Out of the material that follows, write out exactly the lines from the line with "Health insurance claim (162, 2317)" to the line with "Activ Health Platinum Essential (188, 2287)", both ends included, and no others.

>>>>

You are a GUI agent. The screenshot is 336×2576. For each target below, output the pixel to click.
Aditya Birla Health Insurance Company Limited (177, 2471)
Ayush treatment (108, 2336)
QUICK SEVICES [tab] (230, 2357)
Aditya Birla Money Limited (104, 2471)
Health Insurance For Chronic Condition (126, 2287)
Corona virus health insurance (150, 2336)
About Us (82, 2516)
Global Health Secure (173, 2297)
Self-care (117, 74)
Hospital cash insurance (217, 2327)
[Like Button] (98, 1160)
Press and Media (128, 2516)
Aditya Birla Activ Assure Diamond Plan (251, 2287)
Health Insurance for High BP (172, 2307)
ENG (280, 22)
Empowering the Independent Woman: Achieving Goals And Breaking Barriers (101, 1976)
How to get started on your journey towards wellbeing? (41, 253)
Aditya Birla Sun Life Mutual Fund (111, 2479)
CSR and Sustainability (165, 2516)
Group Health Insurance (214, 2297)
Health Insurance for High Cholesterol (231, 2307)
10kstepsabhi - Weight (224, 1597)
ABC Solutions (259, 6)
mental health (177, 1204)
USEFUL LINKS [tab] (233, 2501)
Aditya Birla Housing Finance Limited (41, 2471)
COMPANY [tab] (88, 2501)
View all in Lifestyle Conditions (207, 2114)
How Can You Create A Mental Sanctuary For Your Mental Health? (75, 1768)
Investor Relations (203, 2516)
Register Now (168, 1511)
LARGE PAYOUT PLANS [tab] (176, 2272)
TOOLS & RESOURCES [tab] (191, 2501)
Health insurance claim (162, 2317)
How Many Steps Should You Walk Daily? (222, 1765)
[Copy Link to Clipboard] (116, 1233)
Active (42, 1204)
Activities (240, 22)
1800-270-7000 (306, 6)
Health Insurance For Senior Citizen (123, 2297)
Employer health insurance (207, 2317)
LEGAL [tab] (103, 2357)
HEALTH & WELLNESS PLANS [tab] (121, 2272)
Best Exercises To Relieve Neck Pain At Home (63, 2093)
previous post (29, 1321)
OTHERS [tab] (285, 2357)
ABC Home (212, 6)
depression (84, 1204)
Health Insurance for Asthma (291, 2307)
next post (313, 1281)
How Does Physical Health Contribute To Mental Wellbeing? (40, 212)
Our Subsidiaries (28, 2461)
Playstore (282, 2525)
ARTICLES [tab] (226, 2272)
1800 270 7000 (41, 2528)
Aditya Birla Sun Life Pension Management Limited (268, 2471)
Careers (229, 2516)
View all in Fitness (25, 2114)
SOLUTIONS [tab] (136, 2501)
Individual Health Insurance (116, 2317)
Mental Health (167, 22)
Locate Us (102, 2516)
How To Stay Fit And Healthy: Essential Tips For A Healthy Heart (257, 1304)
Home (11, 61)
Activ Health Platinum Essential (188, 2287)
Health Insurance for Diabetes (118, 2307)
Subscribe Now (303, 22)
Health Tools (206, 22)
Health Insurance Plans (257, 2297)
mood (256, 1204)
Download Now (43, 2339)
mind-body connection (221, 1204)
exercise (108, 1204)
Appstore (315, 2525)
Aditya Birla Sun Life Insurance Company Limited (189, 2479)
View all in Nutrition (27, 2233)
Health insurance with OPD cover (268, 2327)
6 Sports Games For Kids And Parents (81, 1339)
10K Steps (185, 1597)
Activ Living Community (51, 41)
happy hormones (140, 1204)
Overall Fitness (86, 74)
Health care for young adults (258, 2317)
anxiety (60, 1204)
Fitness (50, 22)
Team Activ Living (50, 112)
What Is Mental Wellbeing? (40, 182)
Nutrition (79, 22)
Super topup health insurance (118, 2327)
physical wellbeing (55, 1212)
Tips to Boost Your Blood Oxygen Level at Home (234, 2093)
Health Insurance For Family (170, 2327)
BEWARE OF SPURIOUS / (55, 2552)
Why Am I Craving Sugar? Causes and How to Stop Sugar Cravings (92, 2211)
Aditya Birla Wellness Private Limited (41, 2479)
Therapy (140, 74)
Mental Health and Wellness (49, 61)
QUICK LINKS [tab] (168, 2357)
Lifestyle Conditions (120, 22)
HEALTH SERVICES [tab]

<<<<
>>>>

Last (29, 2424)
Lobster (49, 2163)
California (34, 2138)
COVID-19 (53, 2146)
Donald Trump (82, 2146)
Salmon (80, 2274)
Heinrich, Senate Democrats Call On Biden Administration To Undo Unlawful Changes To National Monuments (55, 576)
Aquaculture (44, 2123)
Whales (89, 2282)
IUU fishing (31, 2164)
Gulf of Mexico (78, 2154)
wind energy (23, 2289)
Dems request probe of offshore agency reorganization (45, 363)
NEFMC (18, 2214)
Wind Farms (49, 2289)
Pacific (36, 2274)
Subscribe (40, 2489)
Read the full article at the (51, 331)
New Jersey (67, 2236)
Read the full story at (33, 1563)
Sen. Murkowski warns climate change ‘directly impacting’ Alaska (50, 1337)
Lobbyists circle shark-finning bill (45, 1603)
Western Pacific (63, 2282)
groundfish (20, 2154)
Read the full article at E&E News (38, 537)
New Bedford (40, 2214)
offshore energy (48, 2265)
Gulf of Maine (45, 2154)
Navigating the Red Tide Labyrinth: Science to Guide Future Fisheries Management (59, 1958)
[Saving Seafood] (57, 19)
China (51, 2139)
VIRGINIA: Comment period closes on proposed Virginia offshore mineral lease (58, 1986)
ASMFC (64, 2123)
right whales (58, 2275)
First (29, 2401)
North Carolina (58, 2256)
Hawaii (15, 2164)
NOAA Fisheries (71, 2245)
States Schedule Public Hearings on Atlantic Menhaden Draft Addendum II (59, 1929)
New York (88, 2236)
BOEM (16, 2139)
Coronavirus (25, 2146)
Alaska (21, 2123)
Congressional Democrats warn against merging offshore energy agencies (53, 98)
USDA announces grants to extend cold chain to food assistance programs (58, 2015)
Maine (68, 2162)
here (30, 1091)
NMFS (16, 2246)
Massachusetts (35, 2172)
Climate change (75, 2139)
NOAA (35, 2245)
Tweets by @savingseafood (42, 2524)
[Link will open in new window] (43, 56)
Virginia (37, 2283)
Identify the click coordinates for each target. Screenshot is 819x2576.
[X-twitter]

<<<<
>>>>

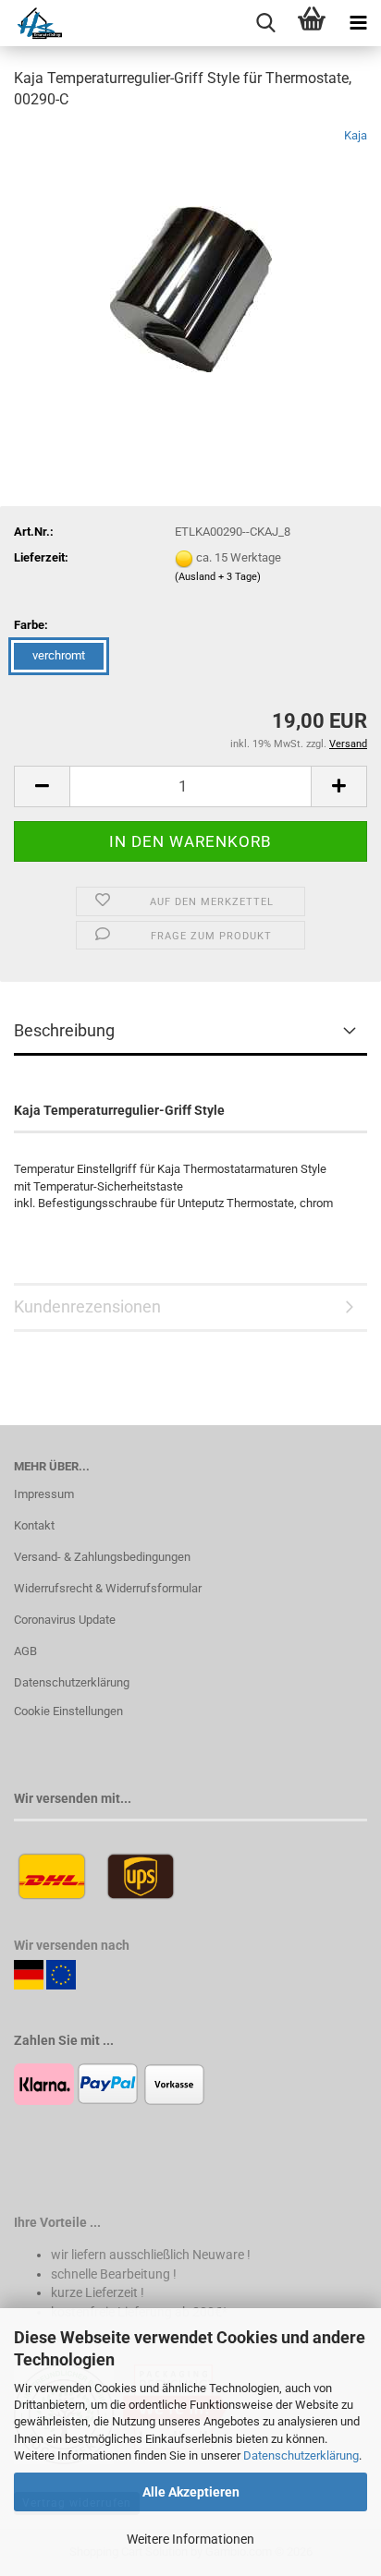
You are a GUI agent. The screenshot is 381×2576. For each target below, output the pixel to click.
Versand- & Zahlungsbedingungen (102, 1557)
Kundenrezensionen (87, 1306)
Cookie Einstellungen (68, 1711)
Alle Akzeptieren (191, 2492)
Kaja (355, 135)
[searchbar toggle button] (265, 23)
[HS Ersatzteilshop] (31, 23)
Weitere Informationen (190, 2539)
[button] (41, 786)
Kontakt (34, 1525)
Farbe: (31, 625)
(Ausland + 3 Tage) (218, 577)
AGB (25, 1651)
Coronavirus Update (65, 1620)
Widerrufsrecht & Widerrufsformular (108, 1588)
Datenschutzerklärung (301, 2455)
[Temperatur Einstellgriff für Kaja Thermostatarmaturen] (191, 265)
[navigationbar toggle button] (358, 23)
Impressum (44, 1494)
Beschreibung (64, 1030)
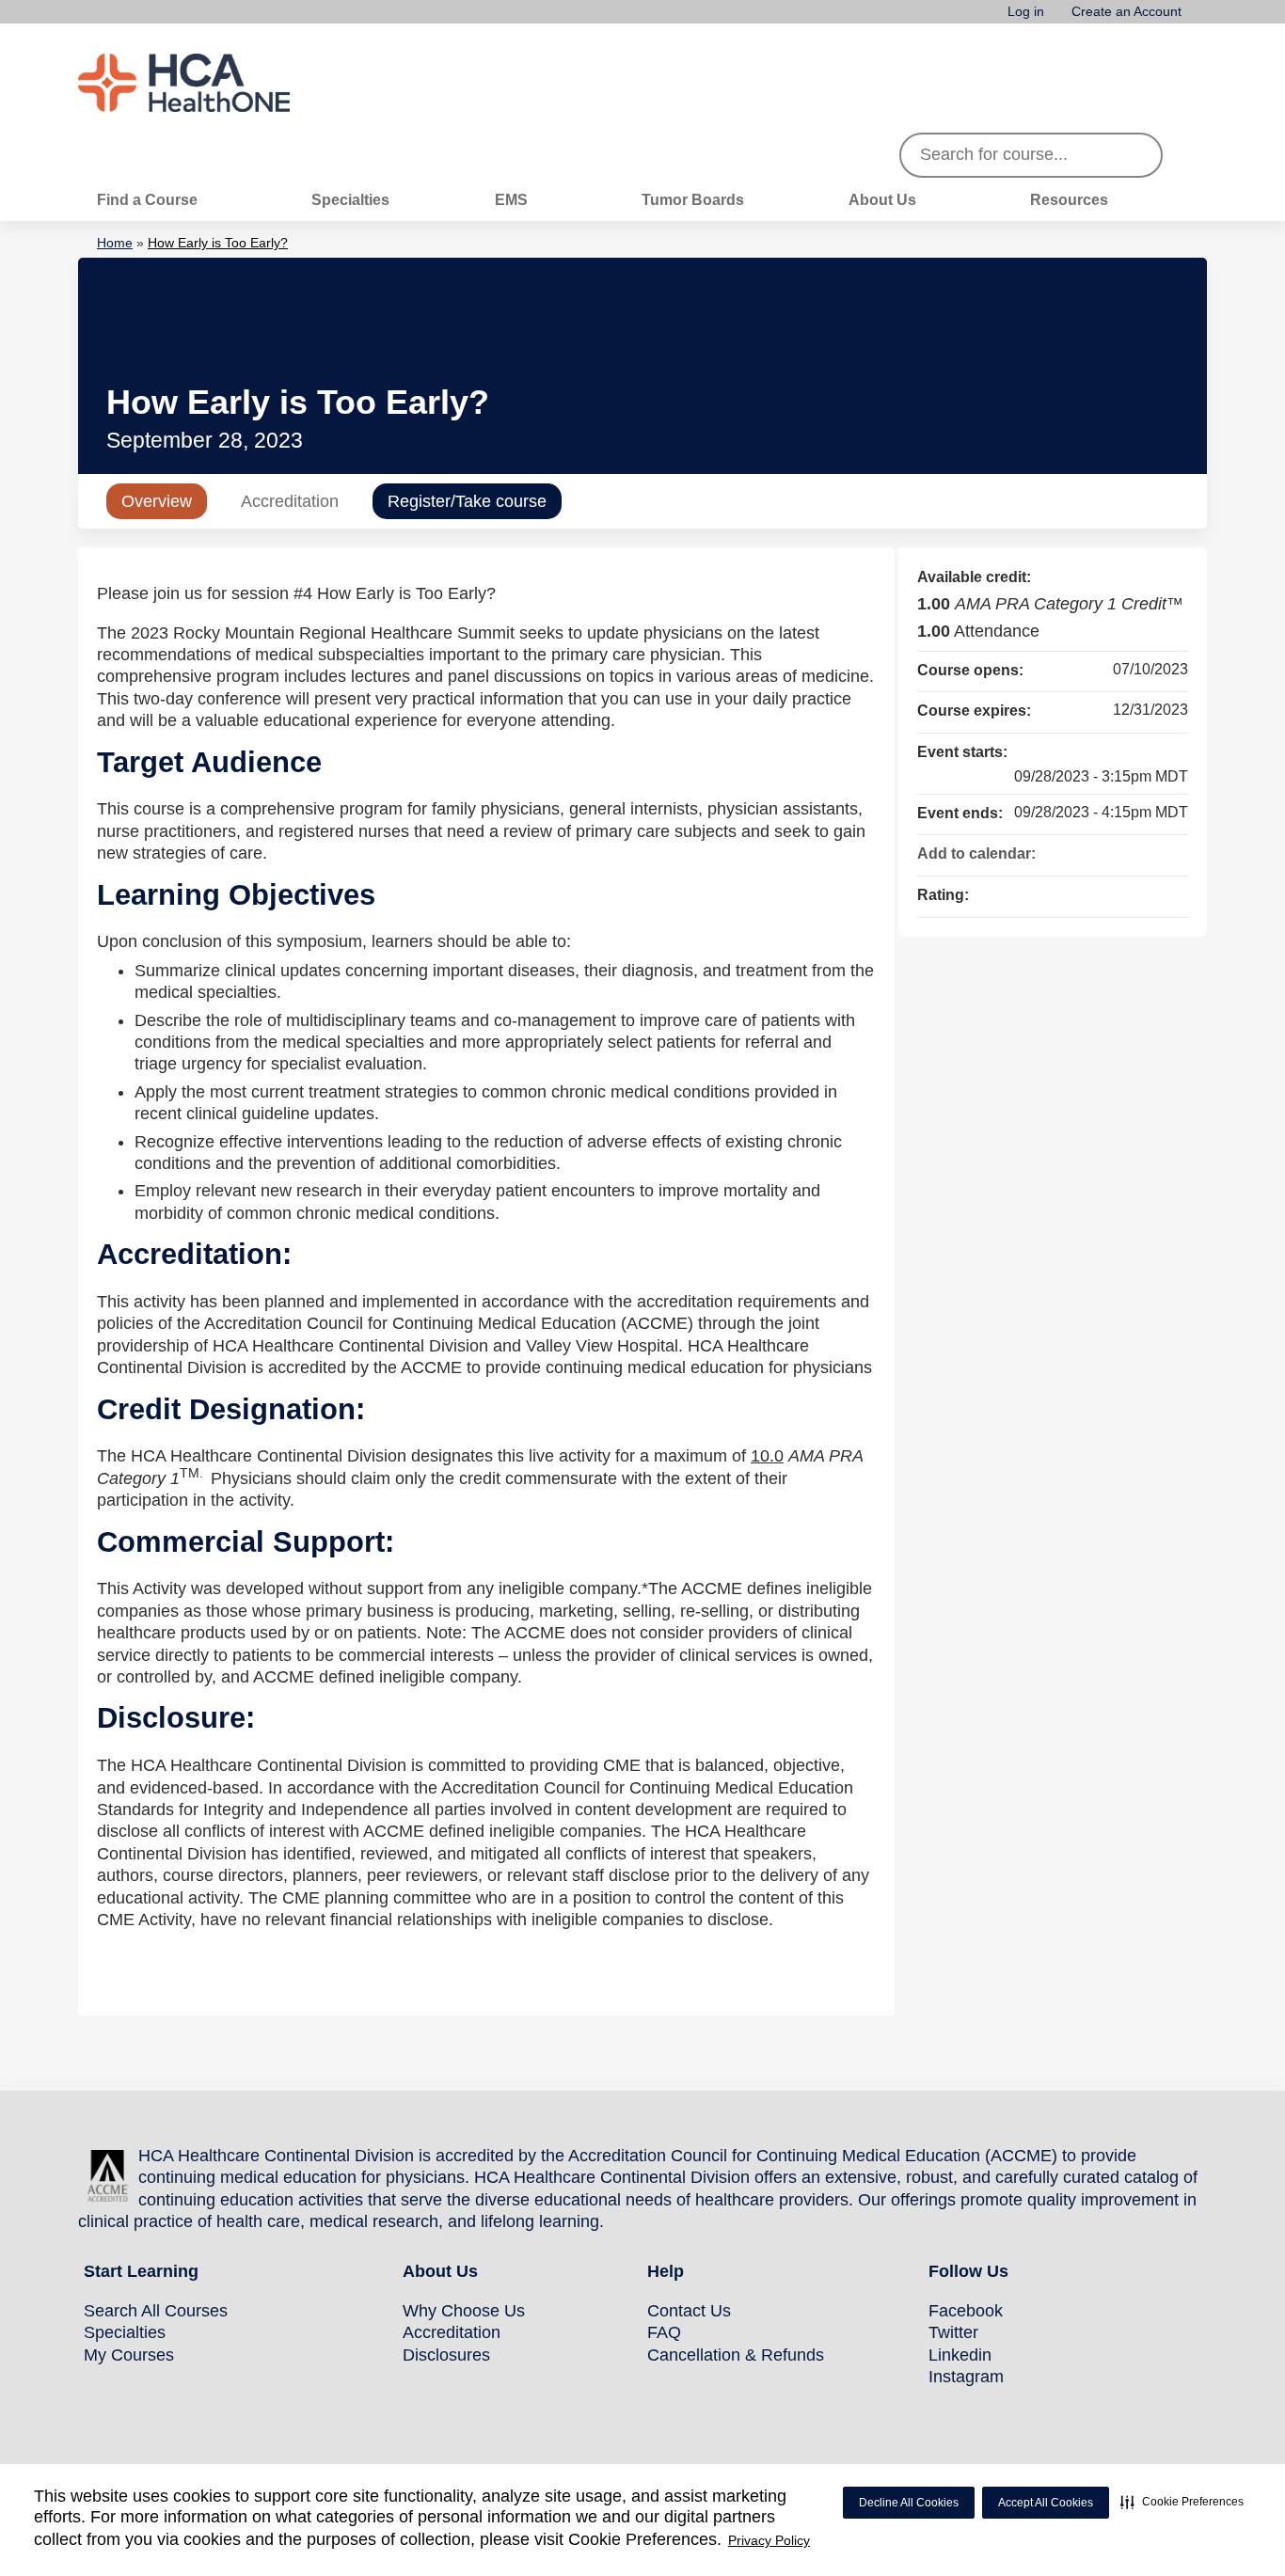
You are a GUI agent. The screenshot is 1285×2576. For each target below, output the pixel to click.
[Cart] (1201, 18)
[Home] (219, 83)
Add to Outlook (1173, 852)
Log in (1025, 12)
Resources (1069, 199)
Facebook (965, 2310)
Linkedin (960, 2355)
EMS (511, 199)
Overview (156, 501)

<<<<

• Exercise answer
Health insurance claim (162, 2317)
How Many Steps Should You Walk Daily? (222, 1765)
[Copy Link to Clipboard] (116, 1233)
Active (42, 1204)
Activities (240, 22)
1800-270-7000 (306, 6)
Health Insurance For Senior Citizen (123, 2297)
Employer health insurance (207, 2317)
LEGAL [tab] (103, 2357)
HEALTH & WELLNESS PLANS [tab] (121, 2272)
Best Exercises To Relieve Neck Pain At Home (63, 2093)
previous post (29, 1321)
OTHERS [tab] (285, 2357)
ABC Home (212, 6)
depression (84, 1204)
Health Insurance for Asthma (291, 2307)
next post (313, 1281)
How Does Physical Health Contribute To Mental Wellbeing? (40, 212)
Our Subsidiaries (28, 2461)
Playstore (282, 2525)
ARTICLES [tab] (226, 2272)
1800 270 7000 (41, 2528)
Aditya Birla Sun Life Pension Management Limited (268, 2471)
Careers (229, 2516)
View all in Fitness (25, 2114)
SOLUTIONS [tab] (136, 2501)
Individual Health Insurance (116, 2317)
Mental Health (167, 22)
Locate Us (102, 2516)
How To Stay Fit And Healthy: Essential Tips For A Healthy Heart (257, 1304)
Home (11, 61)
Activ Health Platinum Essential (188, 2287)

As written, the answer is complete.